[[ Supplied entries, beginning ]]

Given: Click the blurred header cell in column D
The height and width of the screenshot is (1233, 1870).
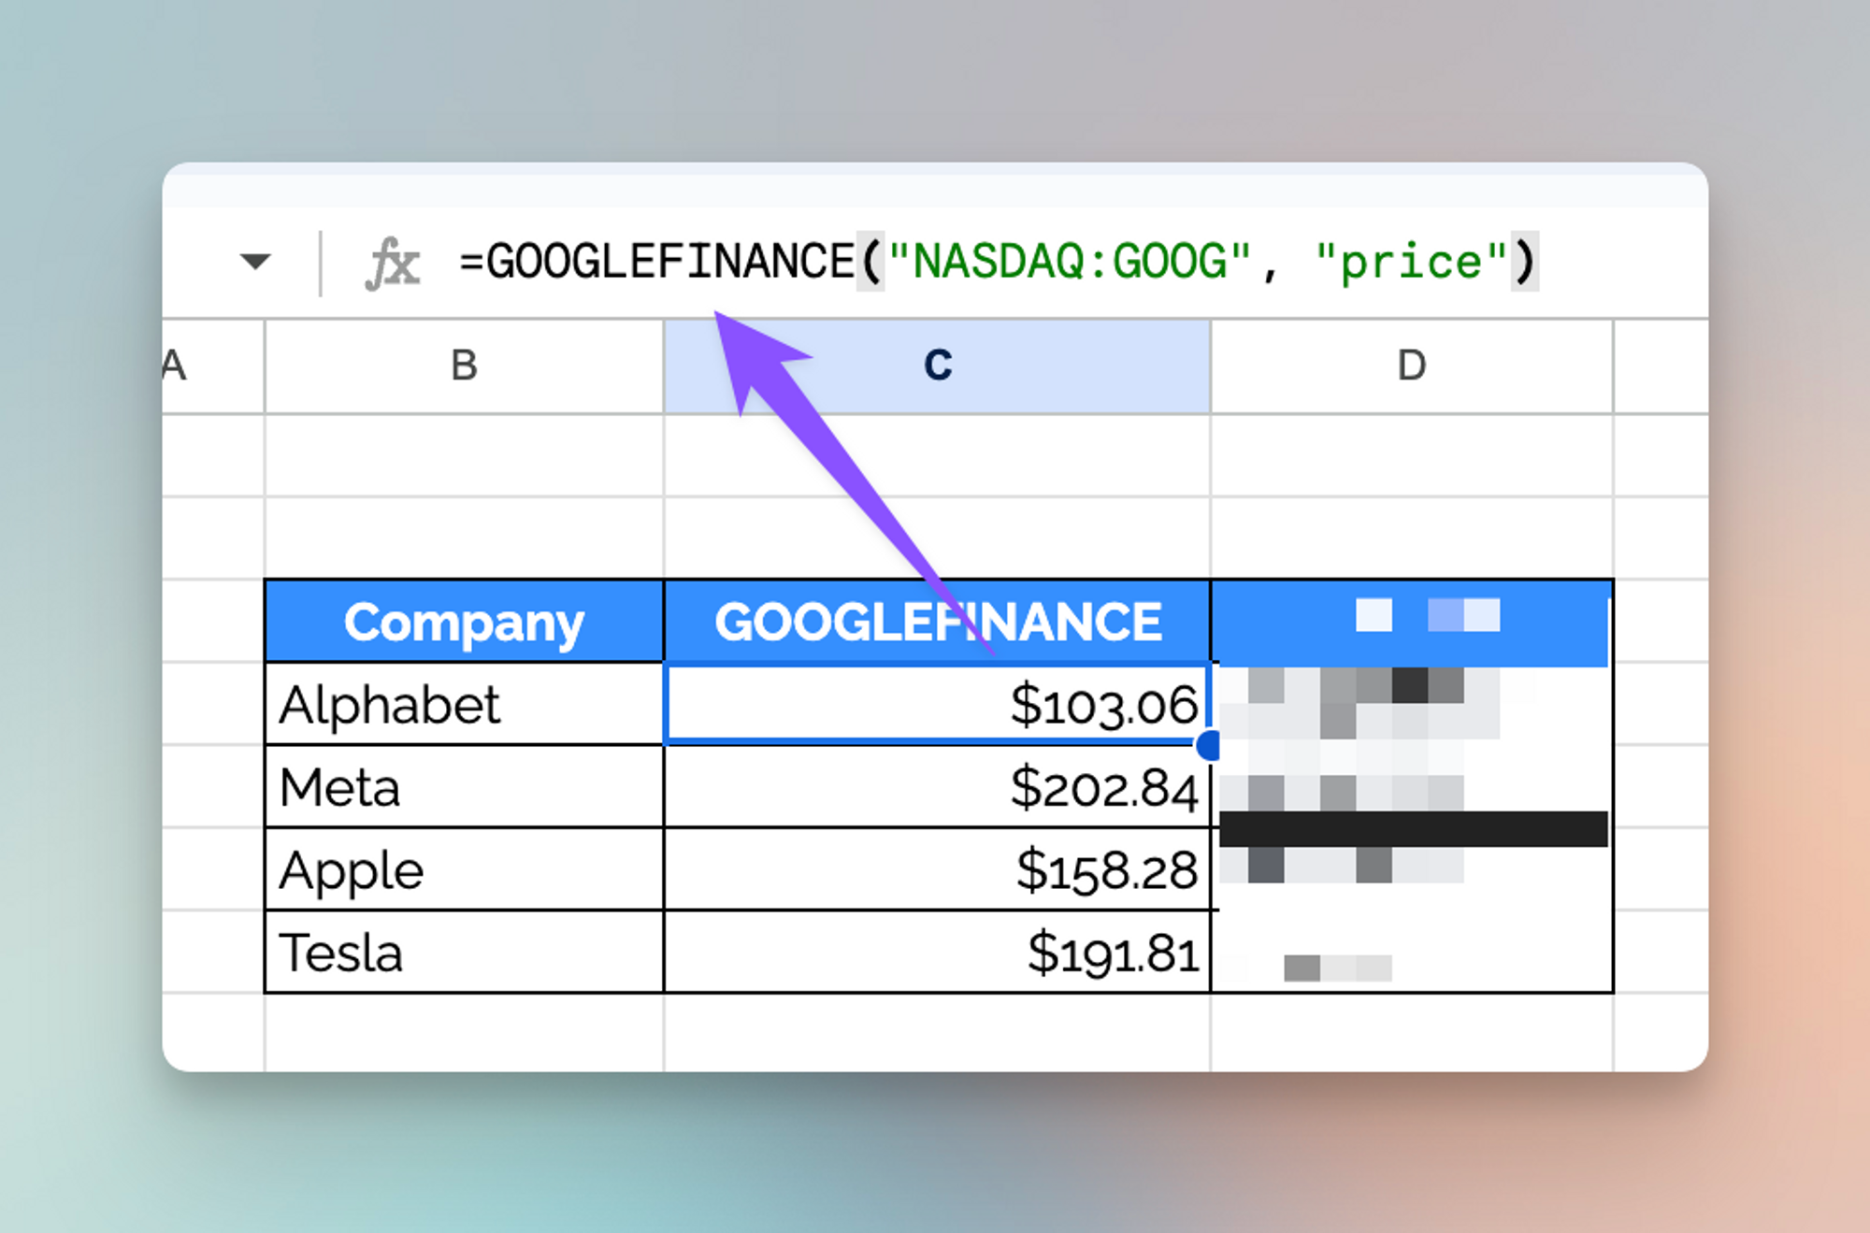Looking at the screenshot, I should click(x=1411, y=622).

[[ Supplied entries, end ]]
[[ Supplied entries, beginning ]]

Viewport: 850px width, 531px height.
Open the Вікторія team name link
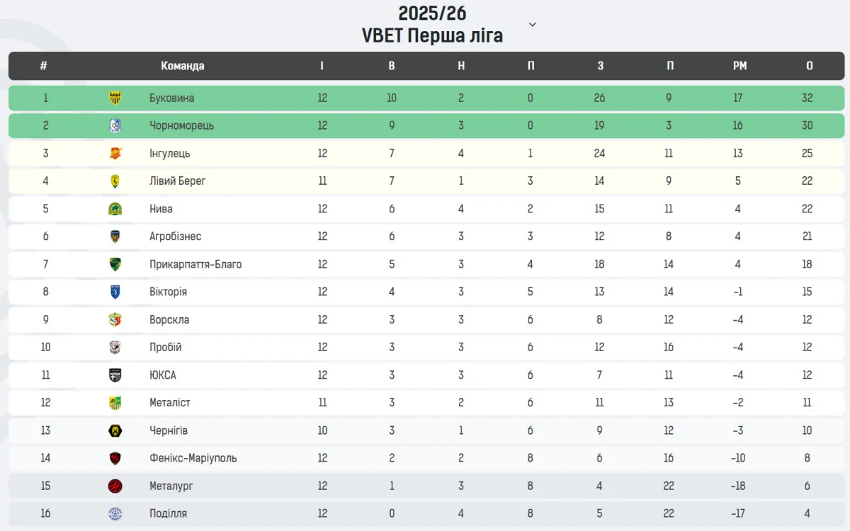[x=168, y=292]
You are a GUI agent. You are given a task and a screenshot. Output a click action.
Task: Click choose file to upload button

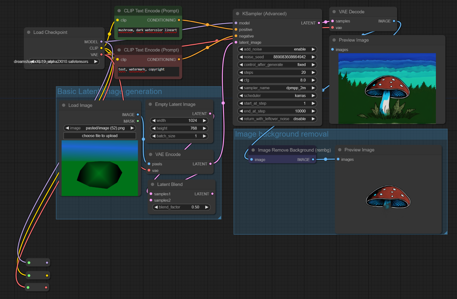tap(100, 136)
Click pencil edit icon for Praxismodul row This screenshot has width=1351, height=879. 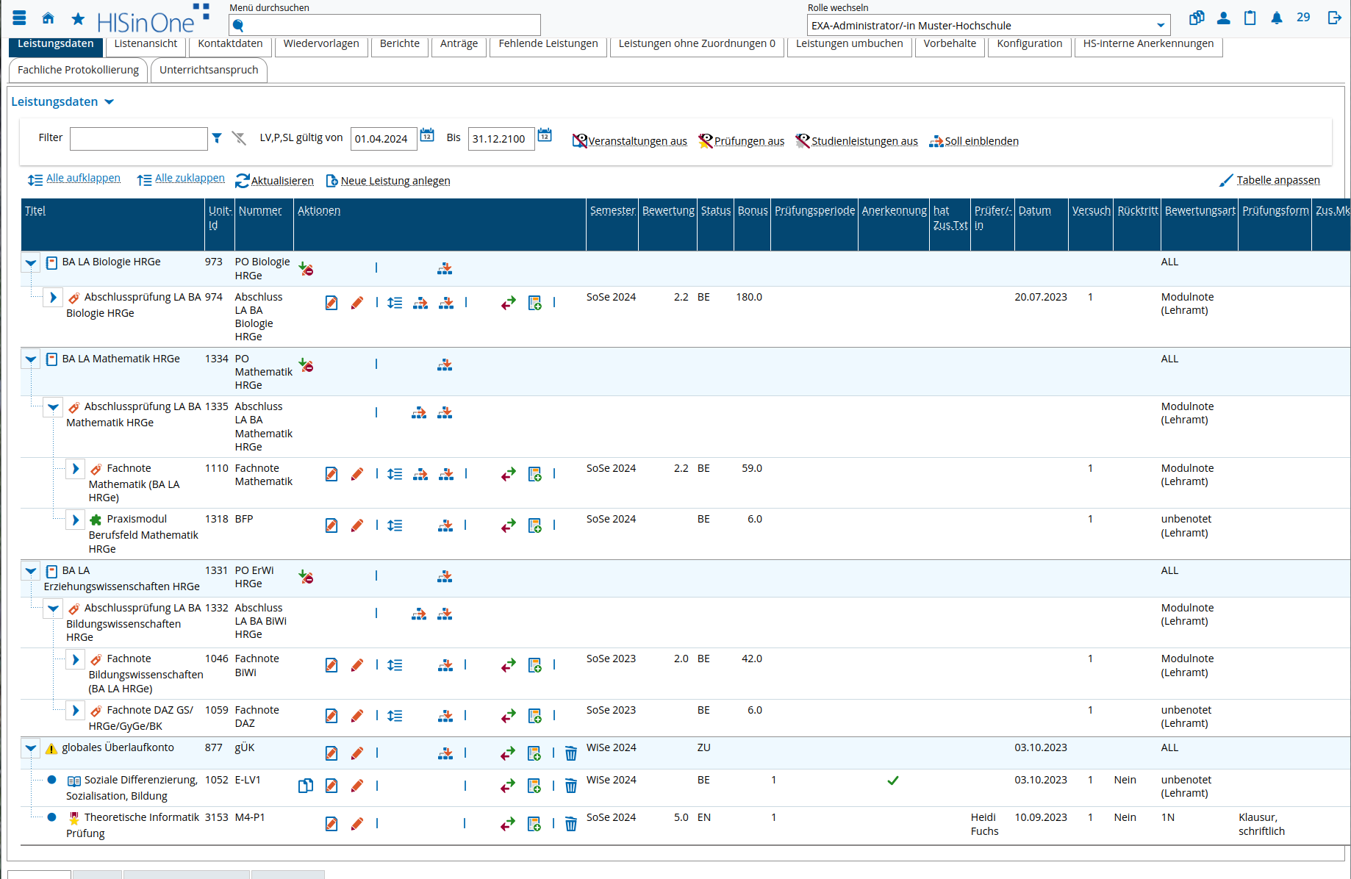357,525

[[ Supplied entries, end ]]
[[ Supplied entries, beginning ]]

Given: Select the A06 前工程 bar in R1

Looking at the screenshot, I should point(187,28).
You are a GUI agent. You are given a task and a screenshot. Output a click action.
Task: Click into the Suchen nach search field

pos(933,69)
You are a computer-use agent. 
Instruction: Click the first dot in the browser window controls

[[ Supplied entries, end ]]

Task details: All that is wanted is an exact copy of the lines above from the one with "Task: Click into the Suchen nach search field" through the one with "Instruction: Click the", with both ends included.

The completed task:
Task: Click into the Suchen nach search field

pos(933,69)
You are a computer-use agent. 
Instruction: Click the first dot in the browser window controls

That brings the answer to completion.